BEGIN

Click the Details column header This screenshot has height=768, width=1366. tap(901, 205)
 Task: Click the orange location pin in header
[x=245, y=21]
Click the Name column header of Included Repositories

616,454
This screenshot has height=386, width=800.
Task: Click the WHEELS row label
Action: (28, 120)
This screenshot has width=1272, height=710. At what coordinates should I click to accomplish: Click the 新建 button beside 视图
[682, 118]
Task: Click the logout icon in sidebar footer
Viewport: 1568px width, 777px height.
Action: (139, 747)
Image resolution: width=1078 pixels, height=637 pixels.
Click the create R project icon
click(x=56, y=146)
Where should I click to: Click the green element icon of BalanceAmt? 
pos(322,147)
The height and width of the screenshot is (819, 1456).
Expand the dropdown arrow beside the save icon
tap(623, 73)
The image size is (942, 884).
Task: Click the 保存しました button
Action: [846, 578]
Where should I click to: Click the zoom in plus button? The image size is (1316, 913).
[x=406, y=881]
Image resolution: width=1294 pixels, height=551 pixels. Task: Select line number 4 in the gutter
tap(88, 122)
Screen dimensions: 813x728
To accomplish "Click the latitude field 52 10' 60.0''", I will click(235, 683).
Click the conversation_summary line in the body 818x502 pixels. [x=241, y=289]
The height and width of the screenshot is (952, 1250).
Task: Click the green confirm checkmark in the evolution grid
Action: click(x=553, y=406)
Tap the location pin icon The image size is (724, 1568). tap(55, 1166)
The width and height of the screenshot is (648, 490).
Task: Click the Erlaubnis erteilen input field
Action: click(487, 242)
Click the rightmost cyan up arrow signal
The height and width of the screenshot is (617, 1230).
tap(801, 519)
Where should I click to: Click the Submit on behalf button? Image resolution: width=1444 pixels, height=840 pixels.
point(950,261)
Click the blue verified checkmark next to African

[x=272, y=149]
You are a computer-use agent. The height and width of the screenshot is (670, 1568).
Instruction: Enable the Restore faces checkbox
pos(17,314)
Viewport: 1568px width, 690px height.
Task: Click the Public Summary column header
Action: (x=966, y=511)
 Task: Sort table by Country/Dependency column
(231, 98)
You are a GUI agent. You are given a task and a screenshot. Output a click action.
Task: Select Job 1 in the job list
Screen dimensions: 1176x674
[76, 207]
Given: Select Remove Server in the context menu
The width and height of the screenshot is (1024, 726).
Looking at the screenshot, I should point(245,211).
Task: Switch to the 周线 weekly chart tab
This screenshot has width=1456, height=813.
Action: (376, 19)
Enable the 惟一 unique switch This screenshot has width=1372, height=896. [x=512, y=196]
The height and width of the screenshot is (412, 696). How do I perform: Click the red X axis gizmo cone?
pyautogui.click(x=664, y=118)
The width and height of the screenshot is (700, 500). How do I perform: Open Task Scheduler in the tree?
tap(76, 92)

END

» Task brief: Report every line containing the string "agent" in the material.

» Answer for the task:
You are a computer-use agent. The height and width of the screenshot is (670, 1568).
You are a GUI agent. You are given a task and a screenshot. Output a click action.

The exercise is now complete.